Write out nothing except the lines of the entries below, from the first through the one containing "Image resolution: width=929", exactly and without pictures.

*-*-*

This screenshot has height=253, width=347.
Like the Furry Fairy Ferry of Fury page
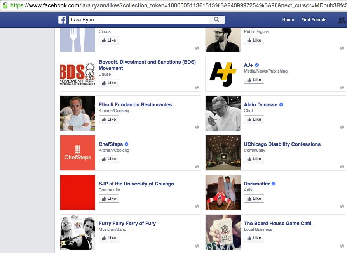[109, 238]
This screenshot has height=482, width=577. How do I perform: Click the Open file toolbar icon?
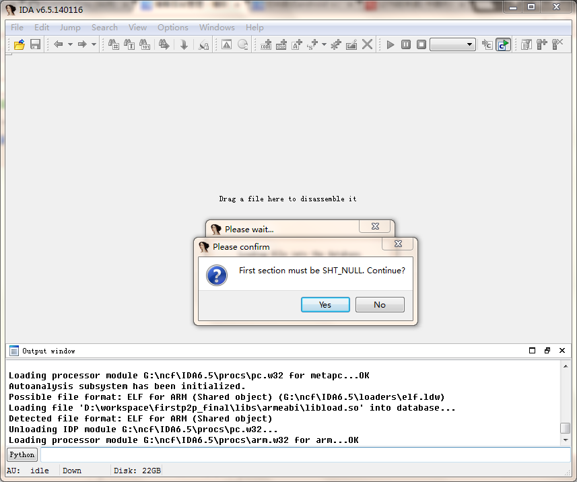[20, 44]
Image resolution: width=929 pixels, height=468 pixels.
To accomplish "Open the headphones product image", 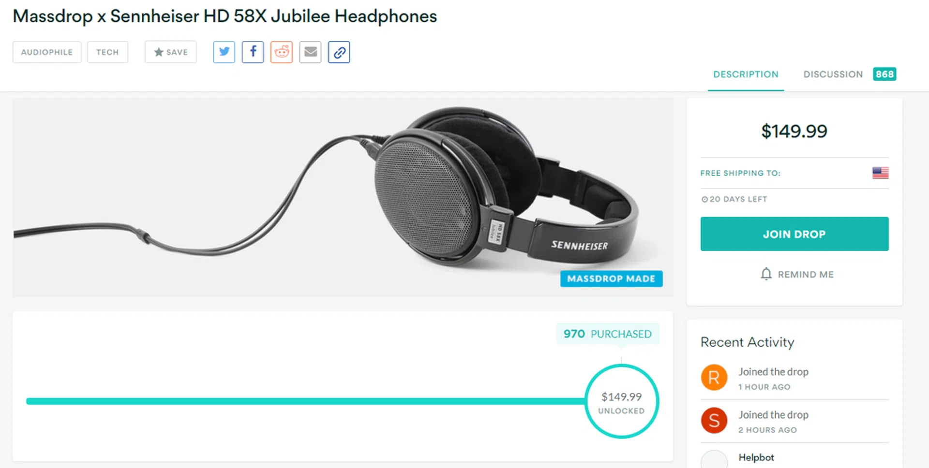I will 343,198.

*-*-*

Answer for this exercise -
This screenshot has height=253, width=347.
Like the Furry Fairy Ferry of Fury page
[109, 238]
This screenshot has height=482, width=577. How do I perform: Click the Open file toolbar icon?
[20, 44]
Image resolution: width=929 pixels, height=468 pixels.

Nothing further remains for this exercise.